## Records for locating words and elements
• • •

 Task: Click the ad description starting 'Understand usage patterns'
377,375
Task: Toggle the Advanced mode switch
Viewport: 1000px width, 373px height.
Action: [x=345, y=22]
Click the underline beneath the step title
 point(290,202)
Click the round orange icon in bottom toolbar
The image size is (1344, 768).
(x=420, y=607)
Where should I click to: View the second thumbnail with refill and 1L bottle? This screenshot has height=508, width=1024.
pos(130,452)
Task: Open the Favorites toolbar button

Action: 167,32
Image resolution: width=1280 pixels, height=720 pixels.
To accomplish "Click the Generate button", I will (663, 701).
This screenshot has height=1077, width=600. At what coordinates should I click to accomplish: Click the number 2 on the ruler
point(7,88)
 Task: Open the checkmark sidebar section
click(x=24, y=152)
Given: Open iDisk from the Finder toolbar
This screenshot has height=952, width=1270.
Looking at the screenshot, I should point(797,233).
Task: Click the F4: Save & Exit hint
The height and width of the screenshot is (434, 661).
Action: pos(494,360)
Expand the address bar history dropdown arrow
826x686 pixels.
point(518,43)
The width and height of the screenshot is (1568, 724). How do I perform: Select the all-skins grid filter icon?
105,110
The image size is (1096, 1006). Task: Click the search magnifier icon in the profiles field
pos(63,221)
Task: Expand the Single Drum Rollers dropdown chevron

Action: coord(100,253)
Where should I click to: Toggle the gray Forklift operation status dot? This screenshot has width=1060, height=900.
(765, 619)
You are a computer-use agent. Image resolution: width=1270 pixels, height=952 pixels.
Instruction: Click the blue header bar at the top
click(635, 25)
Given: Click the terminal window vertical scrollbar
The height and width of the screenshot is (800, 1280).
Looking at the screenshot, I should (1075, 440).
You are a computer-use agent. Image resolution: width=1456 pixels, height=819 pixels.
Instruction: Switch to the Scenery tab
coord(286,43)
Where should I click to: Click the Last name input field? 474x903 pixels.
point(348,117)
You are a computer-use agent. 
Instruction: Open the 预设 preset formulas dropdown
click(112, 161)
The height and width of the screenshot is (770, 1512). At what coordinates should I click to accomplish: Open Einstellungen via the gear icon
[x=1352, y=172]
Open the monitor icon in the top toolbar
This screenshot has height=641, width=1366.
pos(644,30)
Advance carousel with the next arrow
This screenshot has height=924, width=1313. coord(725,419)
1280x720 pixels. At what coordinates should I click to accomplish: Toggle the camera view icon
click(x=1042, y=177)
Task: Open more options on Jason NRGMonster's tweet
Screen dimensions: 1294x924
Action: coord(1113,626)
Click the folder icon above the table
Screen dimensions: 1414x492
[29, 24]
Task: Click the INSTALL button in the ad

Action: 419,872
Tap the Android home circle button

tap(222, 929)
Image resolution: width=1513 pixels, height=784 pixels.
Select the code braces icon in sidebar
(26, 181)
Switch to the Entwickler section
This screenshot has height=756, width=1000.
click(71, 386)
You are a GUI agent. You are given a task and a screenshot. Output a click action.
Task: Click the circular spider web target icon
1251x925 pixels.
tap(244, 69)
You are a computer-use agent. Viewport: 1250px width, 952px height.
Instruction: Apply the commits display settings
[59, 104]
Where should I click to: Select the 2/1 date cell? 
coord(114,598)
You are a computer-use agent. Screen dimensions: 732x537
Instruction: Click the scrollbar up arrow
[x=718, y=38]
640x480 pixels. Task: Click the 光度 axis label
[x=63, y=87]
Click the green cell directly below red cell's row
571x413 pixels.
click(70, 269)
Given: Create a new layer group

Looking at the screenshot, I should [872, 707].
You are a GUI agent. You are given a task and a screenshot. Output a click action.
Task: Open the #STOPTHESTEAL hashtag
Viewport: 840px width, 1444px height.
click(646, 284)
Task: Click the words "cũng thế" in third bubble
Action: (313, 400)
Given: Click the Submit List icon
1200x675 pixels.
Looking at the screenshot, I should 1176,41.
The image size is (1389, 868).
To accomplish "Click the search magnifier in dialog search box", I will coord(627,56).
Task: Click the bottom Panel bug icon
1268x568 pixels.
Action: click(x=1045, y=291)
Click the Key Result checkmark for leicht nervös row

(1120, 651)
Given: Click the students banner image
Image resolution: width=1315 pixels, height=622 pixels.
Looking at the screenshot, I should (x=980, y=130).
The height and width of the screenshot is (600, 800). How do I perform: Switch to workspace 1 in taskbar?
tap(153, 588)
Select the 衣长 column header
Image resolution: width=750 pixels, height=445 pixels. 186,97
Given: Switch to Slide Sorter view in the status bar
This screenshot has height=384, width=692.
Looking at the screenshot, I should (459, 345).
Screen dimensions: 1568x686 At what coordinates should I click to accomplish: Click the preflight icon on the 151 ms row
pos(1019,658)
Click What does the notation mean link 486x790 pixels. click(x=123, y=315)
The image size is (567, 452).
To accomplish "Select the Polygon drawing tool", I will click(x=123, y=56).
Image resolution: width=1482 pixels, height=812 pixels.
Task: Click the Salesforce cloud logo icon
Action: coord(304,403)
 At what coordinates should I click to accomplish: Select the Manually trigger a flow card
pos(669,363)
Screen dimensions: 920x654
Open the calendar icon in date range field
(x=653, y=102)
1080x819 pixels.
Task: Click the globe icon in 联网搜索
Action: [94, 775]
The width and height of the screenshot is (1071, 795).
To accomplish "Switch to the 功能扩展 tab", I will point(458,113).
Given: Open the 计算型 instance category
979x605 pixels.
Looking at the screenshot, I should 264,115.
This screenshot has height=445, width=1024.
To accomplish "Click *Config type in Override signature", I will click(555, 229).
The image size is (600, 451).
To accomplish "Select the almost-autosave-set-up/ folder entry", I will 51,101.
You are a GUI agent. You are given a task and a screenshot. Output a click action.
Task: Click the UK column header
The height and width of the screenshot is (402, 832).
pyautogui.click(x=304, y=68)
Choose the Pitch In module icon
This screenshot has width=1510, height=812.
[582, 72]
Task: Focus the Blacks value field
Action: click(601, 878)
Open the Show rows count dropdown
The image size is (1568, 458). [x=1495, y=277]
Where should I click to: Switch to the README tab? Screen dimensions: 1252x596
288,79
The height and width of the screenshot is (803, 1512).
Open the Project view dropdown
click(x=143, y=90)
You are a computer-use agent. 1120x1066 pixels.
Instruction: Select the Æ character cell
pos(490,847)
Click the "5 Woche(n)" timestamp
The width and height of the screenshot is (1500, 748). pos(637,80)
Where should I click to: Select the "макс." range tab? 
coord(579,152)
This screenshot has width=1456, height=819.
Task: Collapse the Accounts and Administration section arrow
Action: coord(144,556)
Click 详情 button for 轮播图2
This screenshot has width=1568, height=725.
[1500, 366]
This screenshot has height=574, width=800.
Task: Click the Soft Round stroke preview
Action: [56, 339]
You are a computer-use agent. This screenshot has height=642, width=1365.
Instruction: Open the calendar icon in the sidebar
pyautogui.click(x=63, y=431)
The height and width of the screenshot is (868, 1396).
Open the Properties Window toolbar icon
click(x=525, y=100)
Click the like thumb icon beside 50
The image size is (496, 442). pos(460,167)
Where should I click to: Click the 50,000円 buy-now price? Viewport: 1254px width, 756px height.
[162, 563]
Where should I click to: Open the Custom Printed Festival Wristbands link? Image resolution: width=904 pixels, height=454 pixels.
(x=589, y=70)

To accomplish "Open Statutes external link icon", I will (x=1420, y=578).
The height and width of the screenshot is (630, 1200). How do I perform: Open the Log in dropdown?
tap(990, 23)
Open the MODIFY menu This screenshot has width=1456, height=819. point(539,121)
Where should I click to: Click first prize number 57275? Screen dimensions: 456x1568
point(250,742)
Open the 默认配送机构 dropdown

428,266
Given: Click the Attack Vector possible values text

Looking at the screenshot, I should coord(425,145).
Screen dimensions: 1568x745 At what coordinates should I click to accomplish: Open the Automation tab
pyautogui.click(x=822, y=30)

• • •

## PROBLEM DETAILS
Count the lines in the rows above that contain the string "button" and report only that number.

## IN RESPONSE
5